Dahası, tüketiciler ve işletmeler tarifelere uyum sağlamak için davranışlarını değiştirebilir. Örneğin, tüketiciler daha ucuz yerli alternatiflere geçebilir veya işletmeler ithal malzemeler yerine yerli malzemeler kullanmaya başlayabilir. Bu tür değişiklikler, tarifelerin enflasyon üzerindeki etkisini azaltabilir.

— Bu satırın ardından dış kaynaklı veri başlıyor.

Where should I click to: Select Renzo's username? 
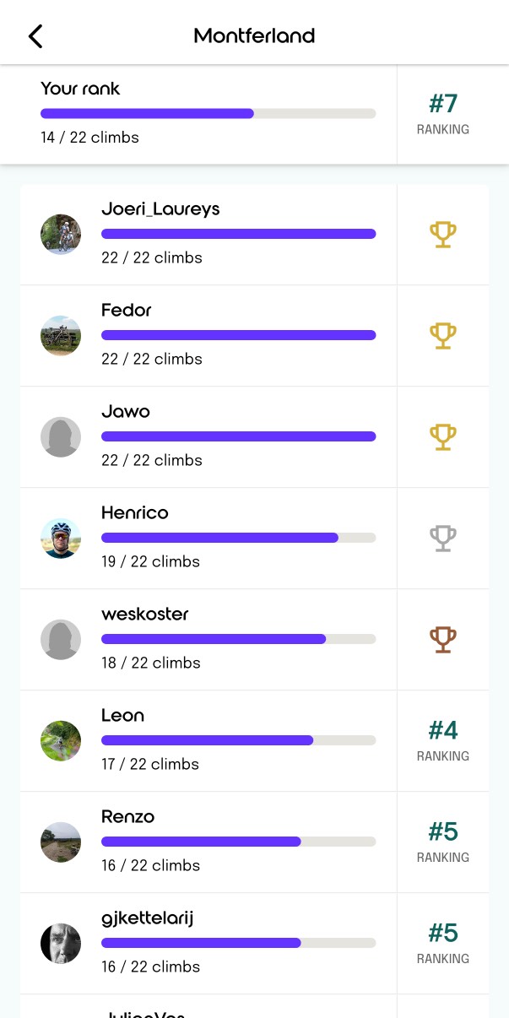[127, 816]
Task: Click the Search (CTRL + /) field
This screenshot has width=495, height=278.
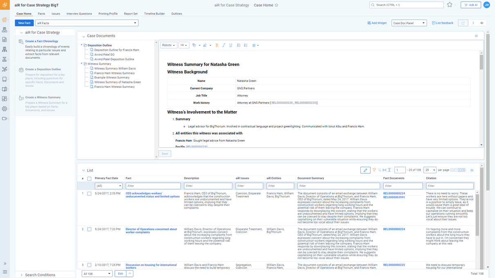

Trump yönetiminin ticaret politikalarının uzun vadeli etkileri hala belirsizliğini koruyor. Bazı ekonomistler, tarifelerin ABD ekonomisine kalıcı zarar verebileceğini ve tüketici fiyatlarını artırabileceğini savunuyor. Diğerleri ise, tarifelerin ABD işletmelerini daha rekabetçi olmaya teşvik edebileceğini ve daha fazla yerli üretim yaratabileceğini öne sürüyor.
Sonuç olarak, enflasyon görünümü ve Fed’in para politikası, bir dizi faktörden etkileniyor. Tarifelerin, ekonomik büyümenin, tüketici davranışlarının ve küresel ekonomik koşullarının tümü enflasyon oranını etkileyebilir. Bu belirsizlik ortamında, Fed’in dikkatli ve verilere dayalı bir yaklaşım benimsemesi ve ekonomik koşullar değiştikçe politikalarını ayarlamaya hazır olması gerekiyor.
Ek olarak, hükümetin maliye politikaları da enflasyon üzerinde önemli bir etkiye sahip olabilir. Hükümet harcamalarındaki artış veya vergi indirimleri, tüketici talebini artırabilir ve enflasyonist baskıları artırabilir. Tersine, hükümet harcamalarındaki azalmalar veya vergi artışları, tüketici talebini azaltabilir ve enflasyonu hafifletebilir. Bu nedenle, hükümetin maliye politikaları, para politikasıyla koordineli olmalı ve enflasyon hedefiyle uyumlu olmalıdır.